== EXERCISE DETAILS ==
Pull out each line in the records below that contains the word "Click".

================

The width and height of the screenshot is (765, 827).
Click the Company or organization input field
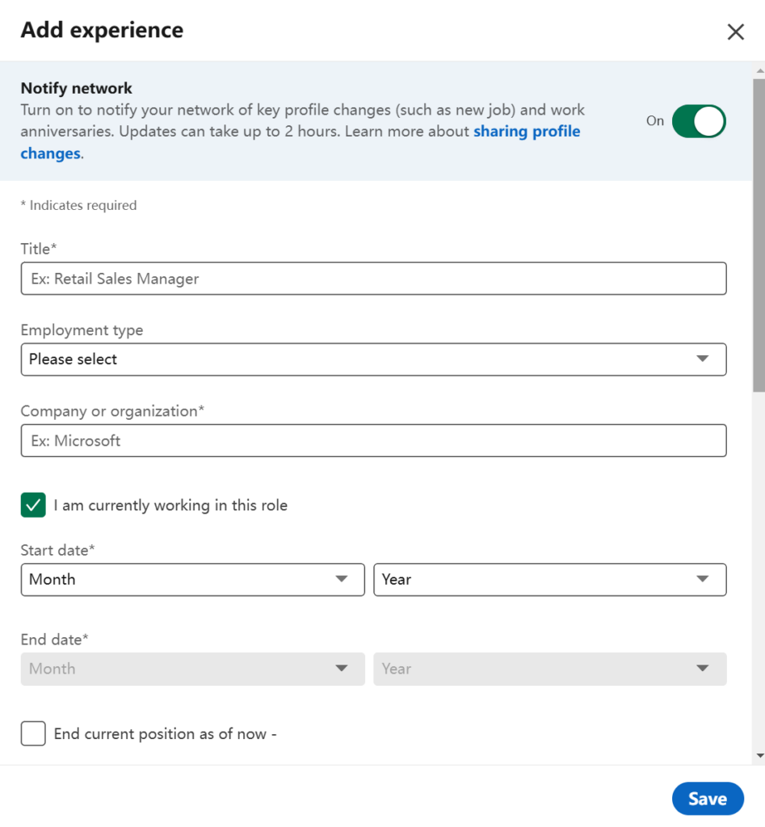point(373,440)
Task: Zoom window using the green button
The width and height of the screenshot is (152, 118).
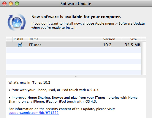Action: coord(17,4)
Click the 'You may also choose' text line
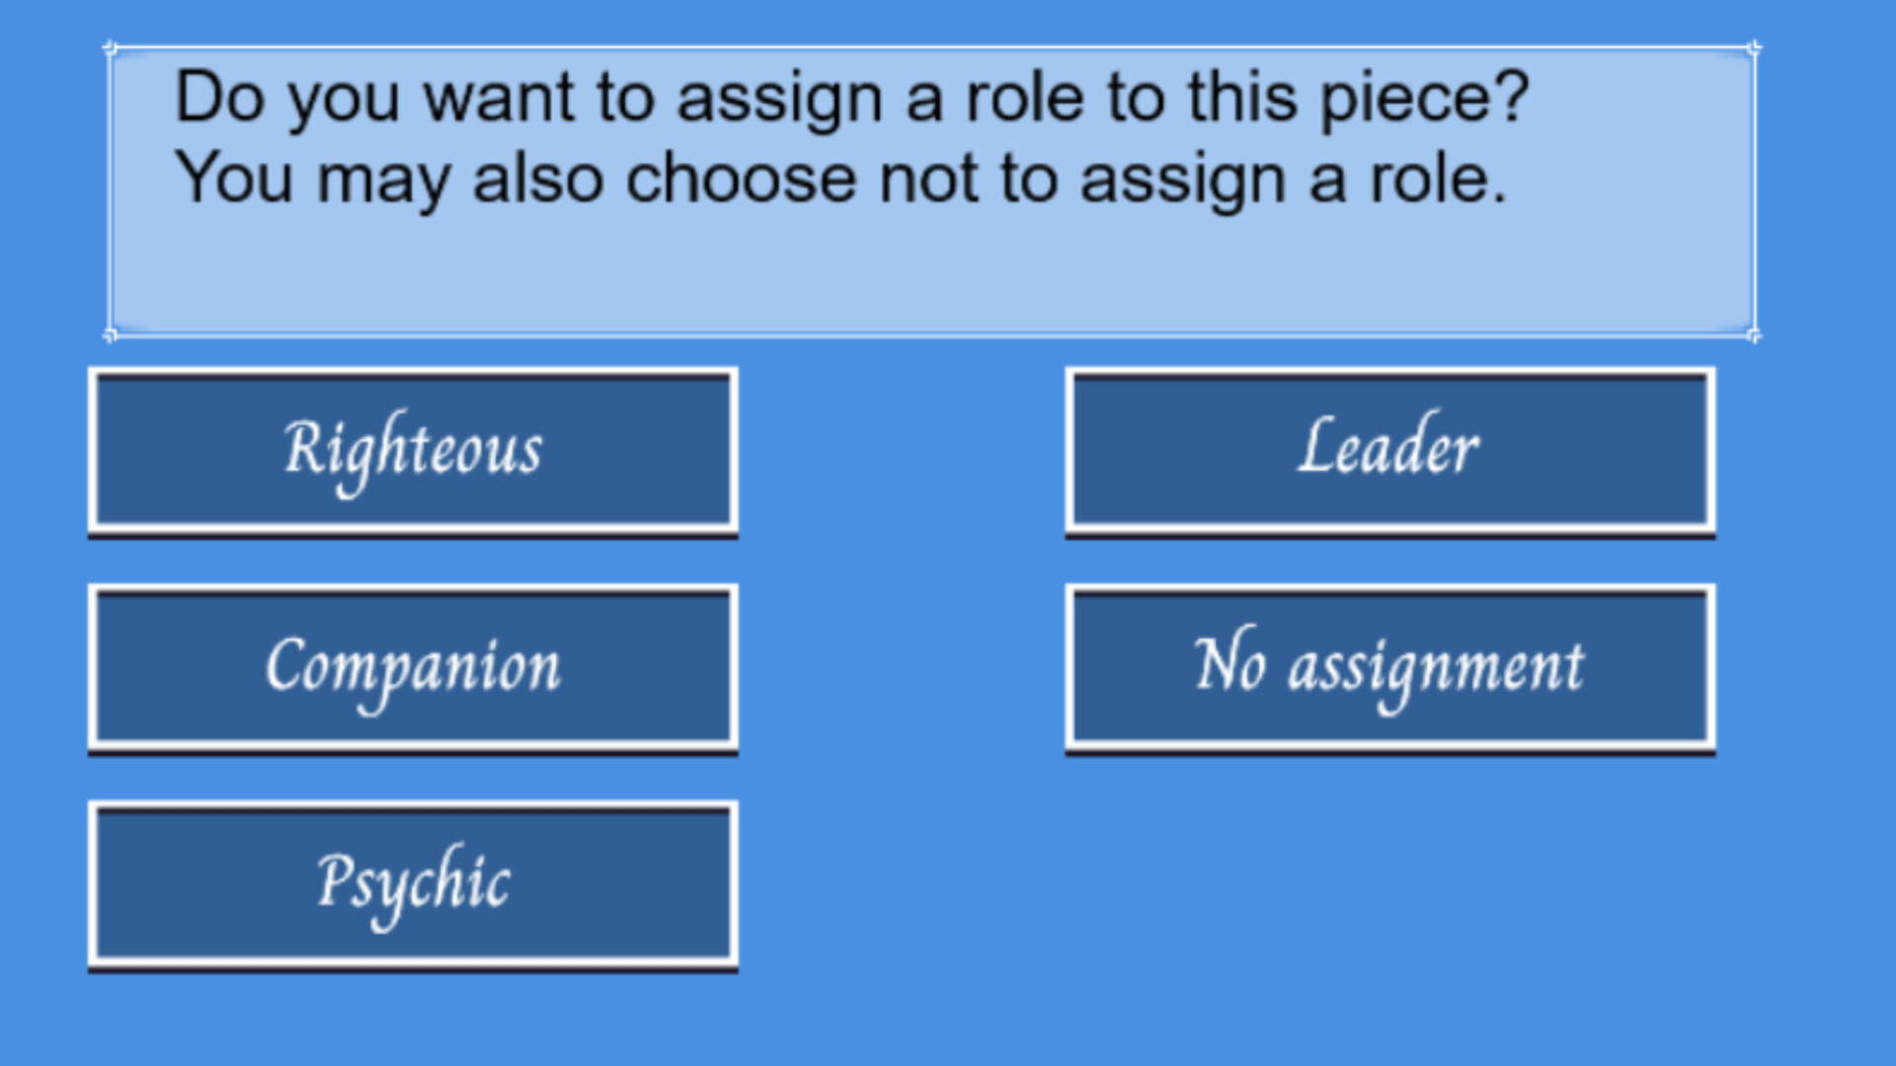1896x1066 pixels. pos(839,179)
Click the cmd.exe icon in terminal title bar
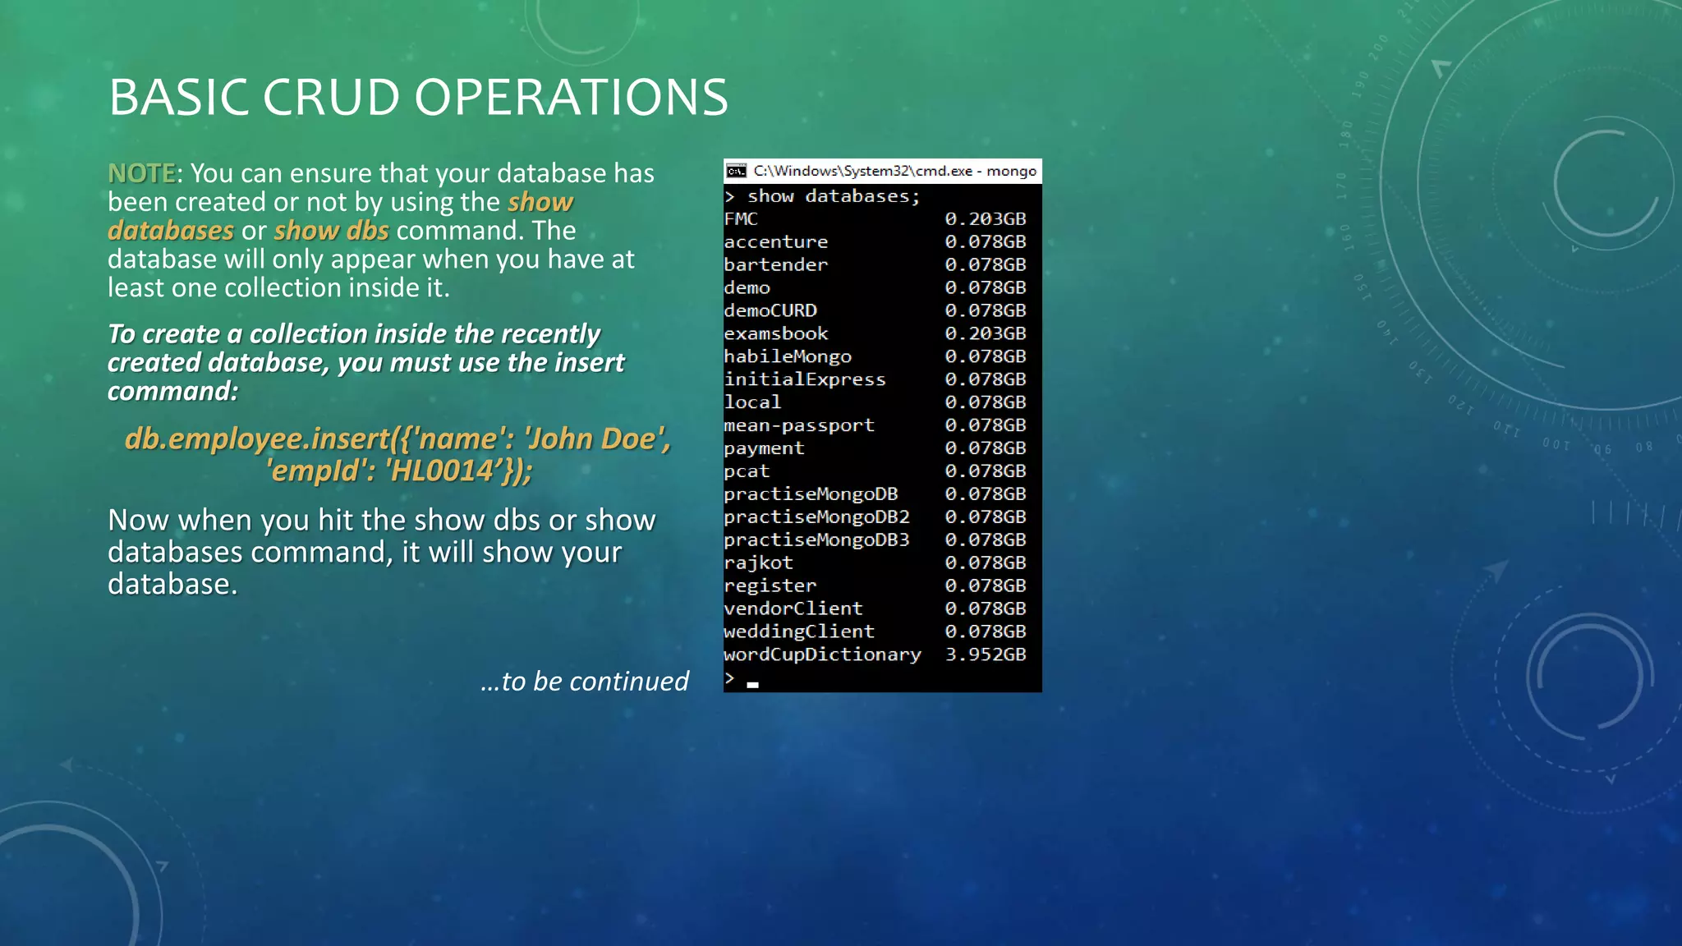 tap(737, 171)
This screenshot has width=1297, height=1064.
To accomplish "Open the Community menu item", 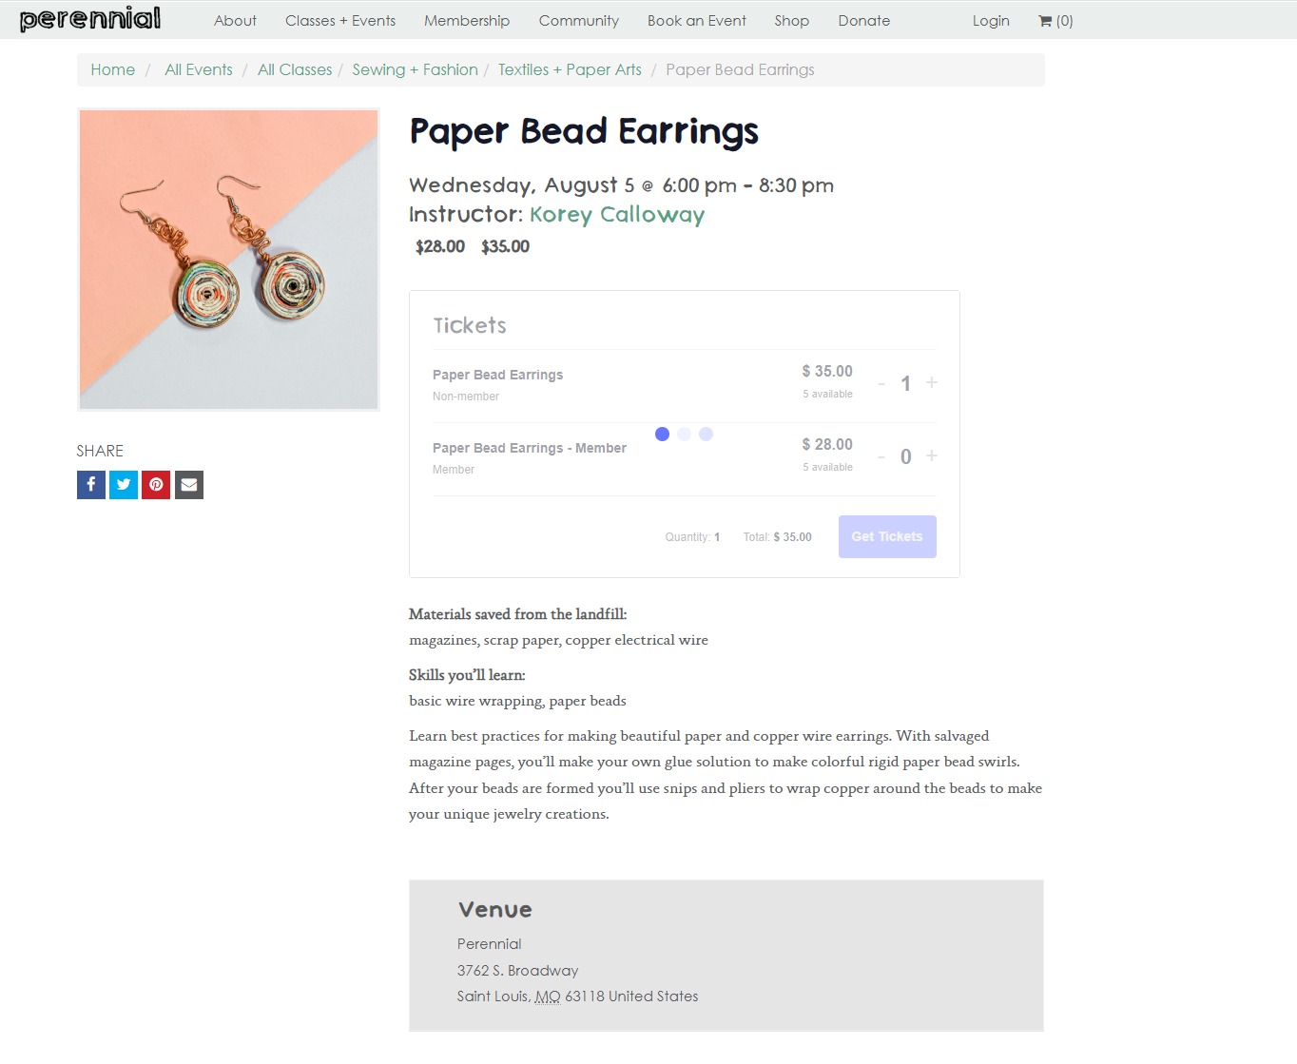I will pos(579,21).
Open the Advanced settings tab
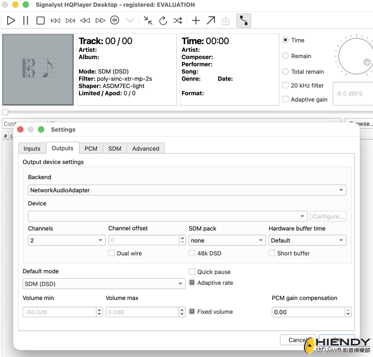 point(146,149)
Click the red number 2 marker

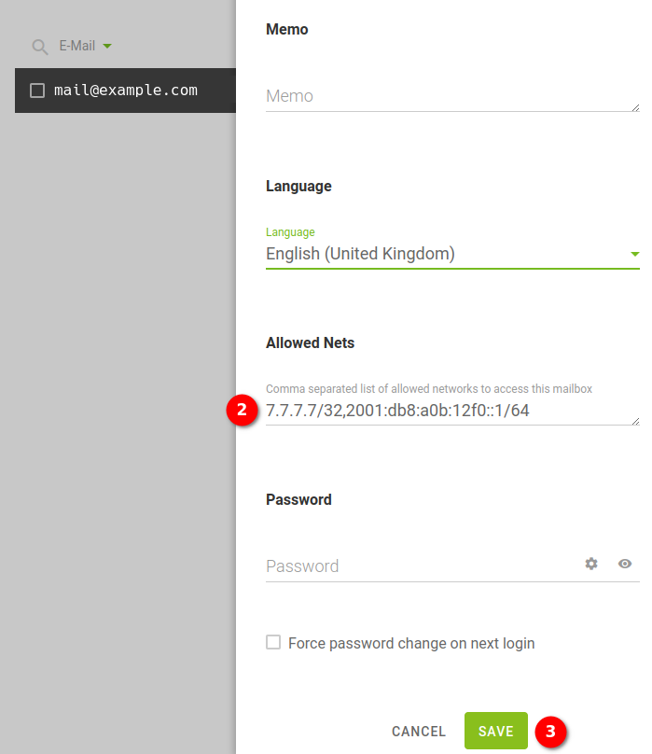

================

== WORKED SOLUTION ==
Click the Company or organization input field
Click the 'You may also choose' text line
Click the cmd.exe icon in terminal title bar
Click the red number 2 marker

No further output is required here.